Reuters, Ottawa (Canadá) - O Estado de S.Paulo

Representantes de 191 nações participantes do Protocolo de Montreal, que visa a conter os gases destruidores da camada de ozônio, concordaram em adiantar o cronograma de ação em dez anos para ajudar no controle do efeito estufa. A decisão foi tomada no final da 20ª Conferência das Partes do protocolo, na sexta-feira, após um dia de debates acirrados.
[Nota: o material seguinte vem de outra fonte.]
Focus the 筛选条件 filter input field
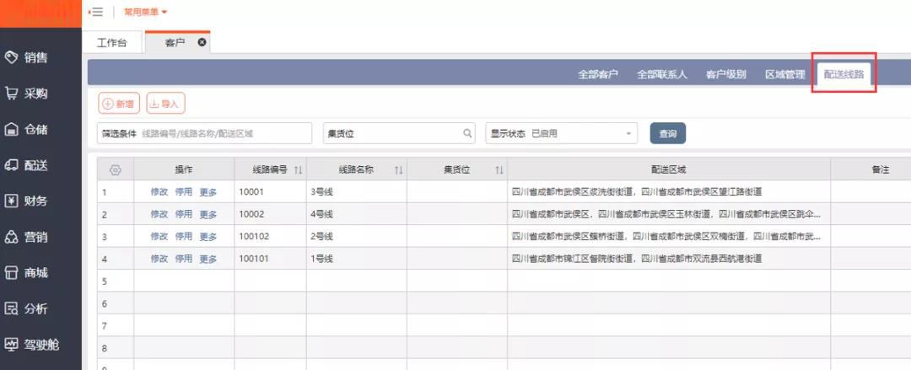The image size is (911, 370). pyautogui.click(x=223, y=133)
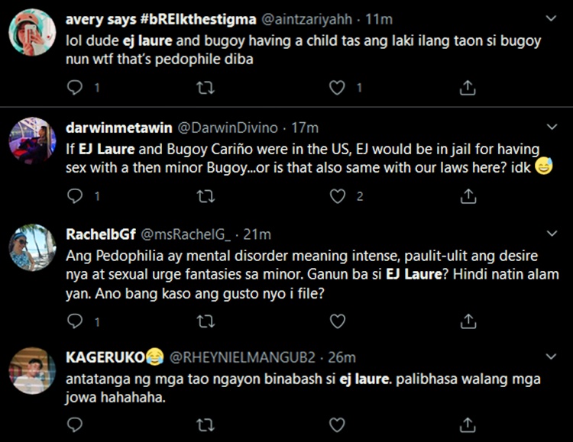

O acordo determina que a produção e o uso de hidroclorofluorcarbonos (HCFC), usados ainda para refrigeração, sejam interrompidos pelos países desenvolvidos em 2020 (em vez de 2030) e pelas nações em desenvolvimento em 2030 (em vez de 2040). O corte será progressivo. O protocolo já conseguiu uma redução considerável do clorofluorcarboneto (o CFC, precursor do HCFC), que deve ser abandonado até 2010. Uma vez que o HCFC também é um gás-estufa, o cronograma mais apertado ajudará a controlar o aquecimento global.Os americanos afirmaram que a eliminação do HCFC será duas vezes mais eficaz do que o Protocolo de Kyoto - acordo de combate dos gases-estufa abandonado por eles. "Os governos tiveram uma oportunidade de ouro de lidar com um desafio duplo: a mudança climática e a proteção da camada de ozônio", disse o chefe do Programa das Nações Unidas para o Meio Ambiente, Achim Steiner. Ele calcula que bilhões de toneladas de gases-estufa deixarão de ser lançados na atmosfera. Um grupo de estudo irá agora calcular quanto o processo custará e deve anunciar o resultado no próximo ano. Na reunião, os países ricos concordaram em ajudar os pobres a cumprir seu prazo.